Case Name: In the Matter of the Application of Lacidem Realty Corporation, Petitioner, for an Order against Mark Graves and Others, Constituting the State Tax Commission of the State of New York, Respondents
Court: New York Supreme Court, Appellate Division
Jurisdiction: New York
Decision Date: 1942-03-04
Citations: 263 A.D. 428
Docket Number: 
Parties: In the Matter of the Application of Lacidem Realty Corporation, Petitioner, for an Order against Mark Graves and Others, Constituting the State Tax Commission of the State of New York, Respondents.
Judges: 
Reporter: Appellate Division Reports
Volume: 263
Pages: 428–433

Head Matter:
In the Matter of the Application of Lacidem Realty Corporation, Petitioner, for an Order against Mark Graves and Others, Constituting the State Tax Commission of the State of New York, Respondents.
Third Department,
March 4, 1942.
Harold J. Treanor and Morway Picket [Morway Picket of counsel], for the petitioner.
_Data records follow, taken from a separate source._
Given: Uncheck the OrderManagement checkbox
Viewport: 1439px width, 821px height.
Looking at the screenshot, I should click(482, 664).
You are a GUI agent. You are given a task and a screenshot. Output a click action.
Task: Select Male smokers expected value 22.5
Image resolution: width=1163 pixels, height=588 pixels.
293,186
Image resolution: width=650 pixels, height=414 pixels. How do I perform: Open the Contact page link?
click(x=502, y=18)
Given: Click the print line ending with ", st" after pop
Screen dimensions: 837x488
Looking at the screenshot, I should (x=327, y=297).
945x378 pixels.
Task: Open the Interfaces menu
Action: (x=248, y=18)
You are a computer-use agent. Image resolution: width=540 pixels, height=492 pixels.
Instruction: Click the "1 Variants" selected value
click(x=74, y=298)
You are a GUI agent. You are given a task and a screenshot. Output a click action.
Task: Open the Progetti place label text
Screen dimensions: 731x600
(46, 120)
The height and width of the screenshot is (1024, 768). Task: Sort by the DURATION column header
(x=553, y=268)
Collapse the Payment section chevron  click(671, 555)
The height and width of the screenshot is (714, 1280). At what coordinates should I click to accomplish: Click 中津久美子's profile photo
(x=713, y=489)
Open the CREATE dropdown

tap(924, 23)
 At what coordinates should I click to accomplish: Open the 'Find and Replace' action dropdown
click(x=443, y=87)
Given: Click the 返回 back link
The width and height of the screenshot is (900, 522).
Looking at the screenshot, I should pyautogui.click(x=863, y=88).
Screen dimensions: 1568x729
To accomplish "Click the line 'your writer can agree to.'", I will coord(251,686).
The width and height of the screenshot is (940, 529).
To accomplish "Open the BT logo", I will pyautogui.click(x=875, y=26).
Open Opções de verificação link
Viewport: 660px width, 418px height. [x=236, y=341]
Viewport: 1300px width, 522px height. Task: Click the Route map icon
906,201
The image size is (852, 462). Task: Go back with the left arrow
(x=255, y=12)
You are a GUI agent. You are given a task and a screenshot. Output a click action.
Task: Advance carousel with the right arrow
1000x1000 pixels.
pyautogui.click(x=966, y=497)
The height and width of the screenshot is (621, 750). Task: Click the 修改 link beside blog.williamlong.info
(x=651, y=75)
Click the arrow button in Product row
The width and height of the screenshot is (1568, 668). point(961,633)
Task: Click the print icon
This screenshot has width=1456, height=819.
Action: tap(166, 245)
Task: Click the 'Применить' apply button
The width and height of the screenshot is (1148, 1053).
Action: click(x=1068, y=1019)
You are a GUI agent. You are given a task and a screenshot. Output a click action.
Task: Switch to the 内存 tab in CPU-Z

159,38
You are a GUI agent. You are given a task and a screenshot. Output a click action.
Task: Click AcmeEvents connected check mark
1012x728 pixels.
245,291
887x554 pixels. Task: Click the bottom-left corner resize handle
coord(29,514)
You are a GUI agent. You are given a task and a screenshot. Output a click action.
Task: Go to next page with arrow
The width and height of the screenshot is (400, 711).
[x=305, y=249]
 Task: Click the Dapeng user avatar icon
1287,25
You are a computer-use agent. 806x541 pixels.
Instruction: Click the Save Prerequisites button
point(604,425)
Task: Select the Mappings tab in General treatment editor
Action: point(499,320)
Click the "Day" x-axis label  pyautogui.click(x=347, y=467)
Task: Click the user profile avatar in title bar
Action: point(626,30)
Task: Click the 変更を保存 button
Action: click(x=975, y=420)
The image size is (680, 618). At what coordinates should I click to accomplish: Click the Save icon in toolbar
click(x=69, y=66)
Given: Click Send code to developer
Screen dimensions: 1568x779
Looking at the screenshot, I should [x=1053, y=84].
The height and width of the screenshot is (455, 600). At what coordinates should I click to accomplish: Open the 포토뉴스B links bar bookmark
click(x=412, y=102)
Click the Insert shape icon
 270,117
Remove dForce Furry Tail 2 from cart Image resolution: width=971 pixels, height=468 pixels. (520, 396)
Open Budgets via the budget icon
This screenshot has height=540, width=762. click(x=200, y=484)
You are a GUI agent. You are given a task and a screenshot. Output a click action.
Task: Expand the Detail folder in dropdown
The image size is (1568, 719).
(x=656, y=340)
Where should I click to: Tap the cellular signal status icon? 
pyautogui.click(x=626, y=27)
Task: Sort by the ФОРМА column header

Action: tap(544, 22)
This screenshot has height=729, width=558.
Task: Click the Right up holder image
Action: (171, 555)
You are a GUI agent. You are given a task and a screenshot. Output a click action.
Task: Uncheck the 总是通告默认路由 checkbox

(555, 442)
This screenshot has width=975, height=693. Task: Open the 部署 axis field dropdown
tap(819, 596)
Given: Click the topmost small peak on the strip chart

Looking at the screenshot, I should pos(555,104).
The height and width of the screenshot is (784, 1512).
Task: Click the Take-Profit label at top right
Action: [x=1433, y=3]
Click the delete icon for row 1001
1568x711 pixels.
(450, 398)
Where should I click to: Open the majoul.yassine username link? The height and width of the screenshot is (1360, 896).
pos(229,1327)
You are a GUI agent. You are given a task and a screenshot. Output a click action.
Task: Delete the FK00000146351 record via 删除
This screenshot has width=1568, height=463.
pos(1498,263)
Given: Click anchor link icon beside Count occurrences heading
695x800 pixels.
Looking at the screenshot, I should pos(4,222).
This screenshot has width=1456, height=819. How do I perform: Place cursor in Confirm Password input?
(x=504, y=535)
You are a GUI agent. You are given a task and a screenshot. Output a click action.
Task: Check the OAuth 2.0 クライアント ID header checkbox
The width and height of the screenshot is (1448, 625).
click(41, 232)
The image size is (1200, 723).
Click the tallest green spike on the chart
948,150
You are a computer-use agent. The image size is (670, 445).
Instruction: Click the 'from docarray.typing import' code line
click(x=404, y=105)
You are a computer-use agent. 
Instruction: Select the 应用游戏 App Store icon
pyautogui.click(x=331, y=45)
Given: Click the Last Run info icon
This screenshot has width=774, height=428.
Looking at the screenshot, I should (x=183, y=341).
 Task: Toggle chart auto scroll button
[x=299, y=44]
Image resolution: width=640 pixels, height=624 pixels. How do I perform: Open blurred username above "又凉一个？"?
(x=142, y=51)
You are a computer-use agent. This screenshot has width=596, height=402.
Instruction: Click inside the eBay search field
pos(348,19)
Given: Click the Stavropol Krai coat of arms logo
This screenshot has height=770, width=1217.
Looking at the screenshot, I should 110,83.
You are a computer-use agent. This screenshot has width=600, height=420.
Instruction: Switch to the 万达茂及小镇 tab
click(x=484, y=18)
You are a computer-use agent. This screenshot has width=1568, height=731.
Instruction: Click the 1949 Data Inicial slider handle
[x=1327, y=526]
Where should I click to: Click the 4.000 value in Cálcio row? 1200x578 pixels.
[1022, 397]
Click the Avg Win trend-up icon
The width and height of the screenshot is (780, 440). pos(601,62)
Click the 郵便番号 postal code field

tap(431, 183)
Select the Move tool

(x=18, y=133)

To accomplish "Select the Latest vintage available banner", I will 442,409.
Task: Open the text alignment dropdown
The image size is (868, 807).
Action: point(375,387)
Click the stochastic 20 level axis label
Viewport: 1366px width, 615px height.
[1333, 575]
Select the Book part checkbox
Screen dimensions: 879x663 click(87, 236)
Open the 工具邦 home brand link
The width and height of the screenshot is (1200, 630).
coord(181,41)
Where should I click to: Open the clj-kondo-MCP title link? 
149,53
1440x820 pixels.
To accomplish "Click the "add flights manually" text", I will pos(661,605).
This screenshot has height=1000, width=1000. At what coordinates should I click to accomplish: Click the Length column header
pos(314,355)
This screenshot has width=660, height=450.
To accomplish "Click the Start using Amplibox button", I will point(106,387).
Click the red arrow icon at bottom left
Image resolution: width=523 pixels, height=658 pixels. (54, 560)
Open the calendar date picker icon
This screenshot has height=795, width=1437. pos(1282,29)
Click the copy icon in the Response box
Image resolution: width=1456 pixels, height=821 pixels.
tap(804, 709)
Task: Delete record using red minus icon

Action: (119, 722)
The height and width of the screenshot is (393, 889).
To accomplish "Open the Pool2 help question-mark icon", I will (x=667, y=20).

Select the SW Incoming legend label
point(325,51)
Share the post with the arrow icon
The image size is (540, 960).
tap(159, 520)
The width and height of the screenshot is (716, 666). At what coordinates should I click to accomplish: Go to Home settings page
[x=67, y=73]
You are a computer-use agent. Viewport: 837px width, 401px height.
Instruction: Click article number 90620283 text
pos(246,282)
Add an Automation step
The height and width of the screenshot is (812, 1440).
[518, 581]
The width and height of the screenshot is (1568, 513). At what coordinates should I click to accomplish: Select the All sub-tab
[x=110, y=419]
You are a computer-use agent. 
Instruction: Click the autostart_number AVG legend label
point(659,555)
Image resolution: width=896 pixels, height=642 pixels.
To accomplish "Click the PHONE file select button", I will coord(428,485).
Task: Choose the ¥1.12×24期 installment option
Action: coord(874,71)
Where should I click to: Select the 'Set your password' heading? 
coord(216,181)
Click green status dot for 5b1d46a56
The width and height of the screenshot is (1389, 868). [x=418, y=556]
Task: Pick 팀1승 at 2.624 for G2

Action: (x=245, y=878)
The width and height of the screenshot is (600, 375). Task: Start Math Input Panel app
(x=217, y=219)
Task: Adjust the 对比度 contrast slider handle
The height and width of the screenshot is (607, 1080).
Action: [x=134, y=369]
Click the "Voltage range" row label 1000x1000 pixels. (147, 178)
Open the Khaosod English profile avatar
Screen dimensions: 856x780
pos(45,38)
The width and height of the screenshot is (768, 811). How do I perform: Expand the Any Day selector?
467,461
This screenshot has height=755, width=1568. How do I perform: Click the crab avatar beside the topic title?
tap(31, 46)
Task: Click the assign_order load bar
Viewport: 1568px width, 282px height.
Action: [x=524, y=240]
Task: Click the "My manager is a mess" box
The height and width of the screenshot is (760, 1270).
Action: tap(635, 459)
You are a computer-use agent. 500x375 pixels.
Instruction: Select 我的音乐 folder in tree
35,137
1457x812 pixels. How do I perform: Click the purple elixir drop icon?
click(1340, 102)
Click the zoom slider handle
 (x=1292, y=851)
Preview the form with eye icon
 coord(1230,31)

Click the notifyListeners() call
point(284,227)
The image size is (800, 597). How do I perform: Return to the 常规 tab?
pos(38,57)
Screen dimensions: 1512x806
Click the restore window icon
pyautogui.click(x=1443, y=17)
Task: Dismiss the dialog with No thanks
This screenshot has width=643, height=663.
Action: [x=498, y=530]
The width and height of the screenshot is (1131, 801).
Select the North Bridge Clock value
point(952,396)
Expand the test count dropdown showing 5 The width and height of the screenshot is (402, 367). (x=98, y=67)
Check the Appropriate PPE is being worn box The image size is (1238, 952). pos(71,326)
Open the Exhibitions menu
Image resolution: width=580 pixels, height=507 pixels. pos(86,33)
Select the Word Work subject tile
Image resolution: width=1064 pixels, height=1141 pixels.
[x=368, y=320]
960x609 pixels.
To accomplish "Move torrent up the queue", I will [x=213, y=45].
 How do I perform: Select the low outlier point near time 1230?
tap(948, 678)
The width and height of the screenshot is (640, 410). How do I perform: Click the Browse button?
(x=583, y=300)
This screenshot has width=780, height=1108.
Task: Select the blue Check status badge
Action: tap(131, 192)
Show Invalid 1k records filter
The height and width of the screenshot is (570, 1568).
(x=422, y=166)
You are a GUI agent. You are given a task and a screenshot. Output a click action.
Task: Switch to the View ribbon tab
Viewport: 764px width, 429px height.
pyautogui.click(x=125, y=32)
John J. Bennett, Jr., Attorney-General [Wendell P. Brown, John C. Crary, Jr., and Milton Kaplan, Assistant Attorneys-General, of counsel], for the respondents.

Opinion:
Hill, P. J.
Review under article 78 of the Civil Practice Act of a determination of the State Tax Commission denying petitioner's application for a refund of taxes levied under section 186-a of article 9 of the Tax Law, as amended by chapter 137 of the Laws of 1941, in effect March 20, 1941. Petitioner is the owner of a ten-story building located in the city of New York, tenanted by physicians, dentists, a private hospital, drug store and a pathological laboratory. It sells to its tenants electric current which it obtains from the Consolidated Edison Company of New York, Inc., at wholesale rates, and bills the tenants at the rate they would have to pay the public utility. The refund asked covers the tax on sales made after May 7, 1937, to which time section 186-a is made retroactive by the 1941 amendment (chap. 137). The amount of the tax is two per cent of the gross income which petitioner received from the sale of the current.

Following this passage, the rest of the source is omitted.